Authentication & Security

Admin UI (JWT)

All /api/prism/admin/* and /api/prism/auth/* endpoints use JWT Bearer tokens:

POST /api/prism/auth/login  ->  { token: "eyJ..." }
GET  /api/prism/admin/...   ->  Authorization: Bearer eyJ...

Tokens are signed with JWT_SECRET, contain { id, username, role, tenants }, and have no built-in expiry (server restart invalidates all tokens).

Gateway (Per-Tenant API Key)

omp-<64 hex chars>   (example: omp-a3f9b2...)

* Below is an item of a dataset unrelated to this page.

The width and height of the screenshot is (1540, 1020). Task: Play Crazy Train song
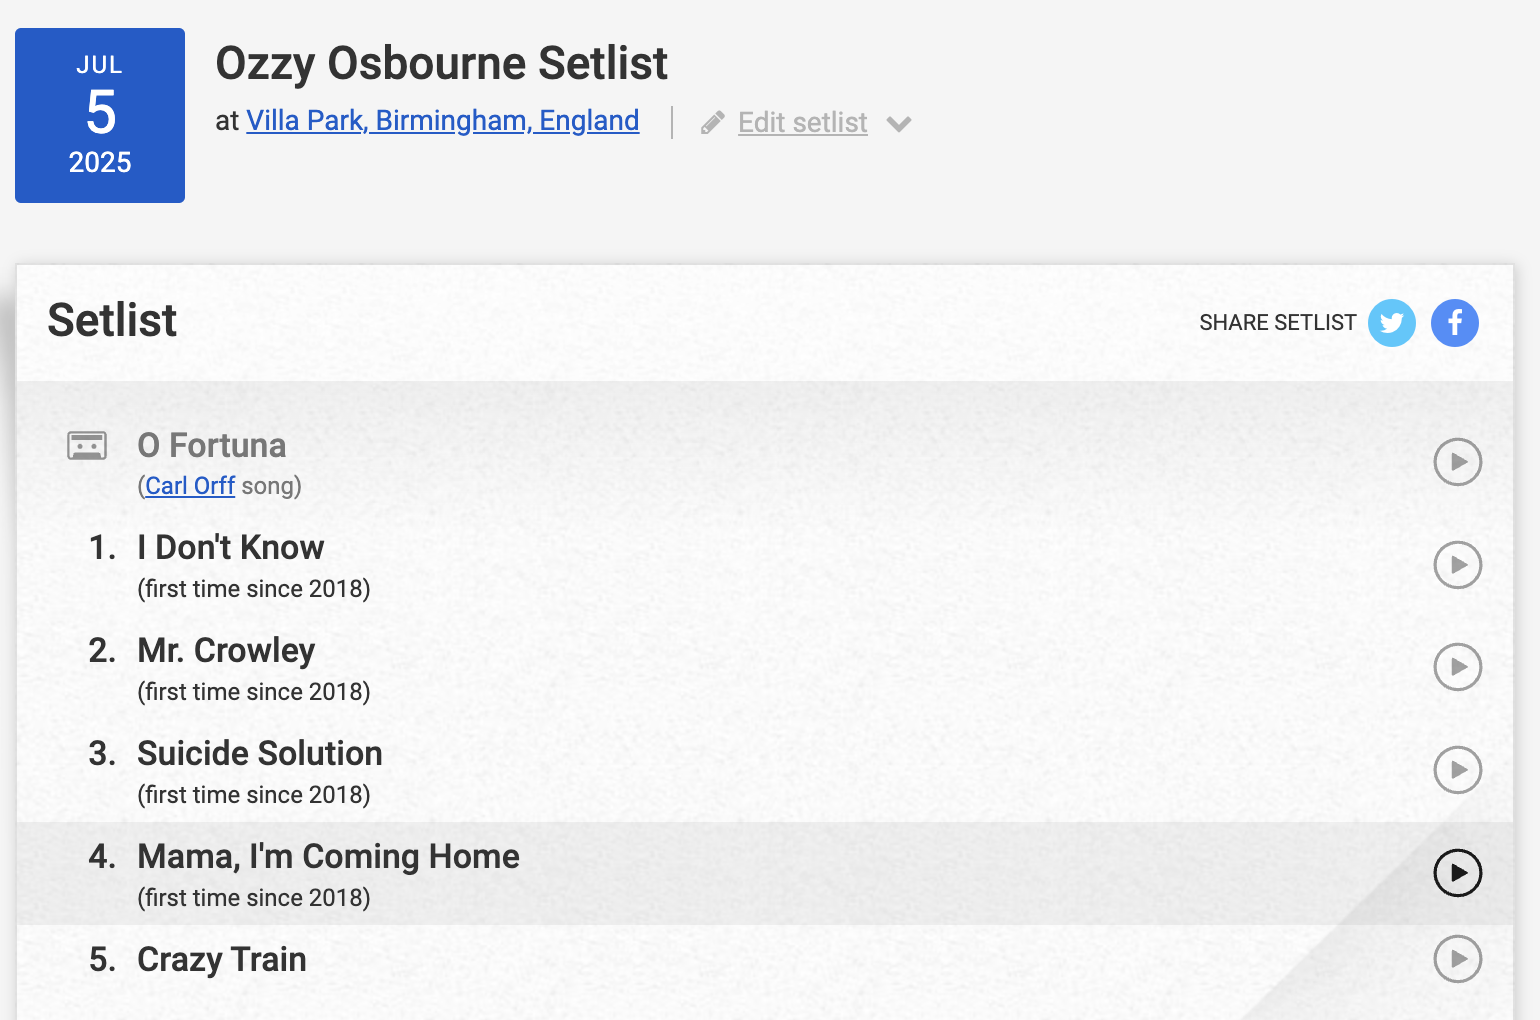[x=1458, y=959]
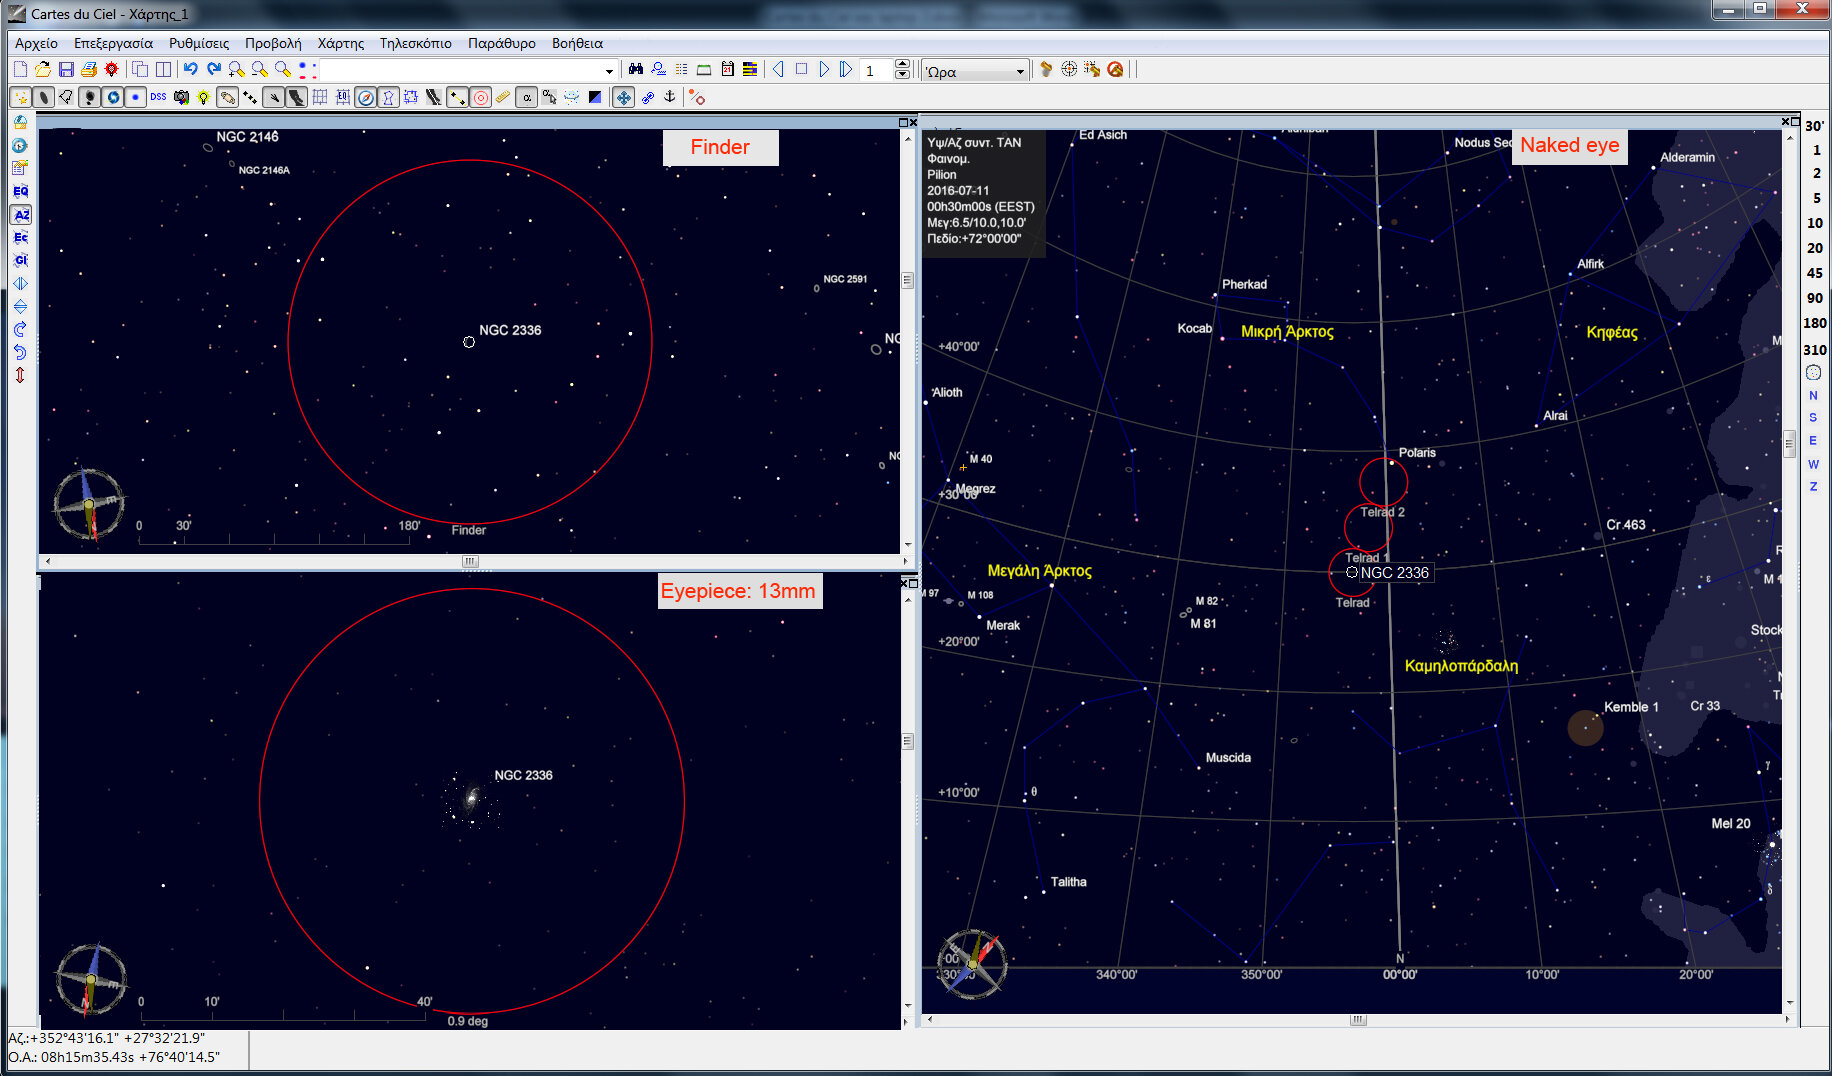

The key is shown only once on creation. The stored value is SHA-256(key). Checks performed on every request:

  1. Extract Bearer token → compute SHA-256 → lookup tenant
  2. keyEnabled === false → 401 key_disabled
  3. keyExpiresAt < now → 401 key_expired
  4. Tenant enabled === false → 401 tenant_disabled

Credential Encryption

Provider API keys and secrets are encrypted at rest using AES-256-GCM:

Format: enc:<ivHex>:<authTagHex>:<ciphertextHex>
Key:    ENCRYPTION_KEY env var (32-byte hex)

RBAC Roles

Role Scope Key permissions
admin Global Everything — users, LDAP, providers, tenants, categories
maintainer Global Providers, tenants, categories, model registry, analytics
finops Global Read-only: dashboard, costs, request log (all tenants)
tenant-viewer Assigned tenants Read-only: dashboard scoped to own tenants
tenant-admin Assigned tenants Self-service: model access config, generate client configs

Role checks are applied in middleware before route handlers. Admin/maintainer bypass all tenant-scoping checks.

Offline Mode

Set OFFLINE=true to disable all outbound internet calls:

  • modelEnrichmentService loads data/modelsDev.snapshot.json instead of fetching models.dev
  • Token estimation uses the built-in character-based heuristic (no external tokenizer)
  • All routing, gateway, and admin functionality works fully offline

No other behavior changes. Suitable for air-gapped enterprise environments.

Rate Limiting

Three independent limiters are applied at different layers:

Layer Limit Scope
Auth endpoints 20 req/min Per IP — brute-force protection
Admin API 300 req/min Per IP
Gateway 600 req/min Per IP (outer layer)
Per-tenant gateway Configurable req/min Per tenant (sliding window, in-memory)

Analytics Pipeline

Request analytics are written asynchronously (fire-and-forget via setImmediate) to avoid adding latency to the gateway response path:

Gateway response sent to client
  │
  └─ setImmediate ->  analyticsEngine.logRequest()
                       │
                       ├─ upsert RequestLog document
                       ├─ $inc DailyStat (cost, tokens, requests)
                       └─ $inc DailyUserStat (per user breakdown)

If the analytics write fails, the gateway request is unaffected.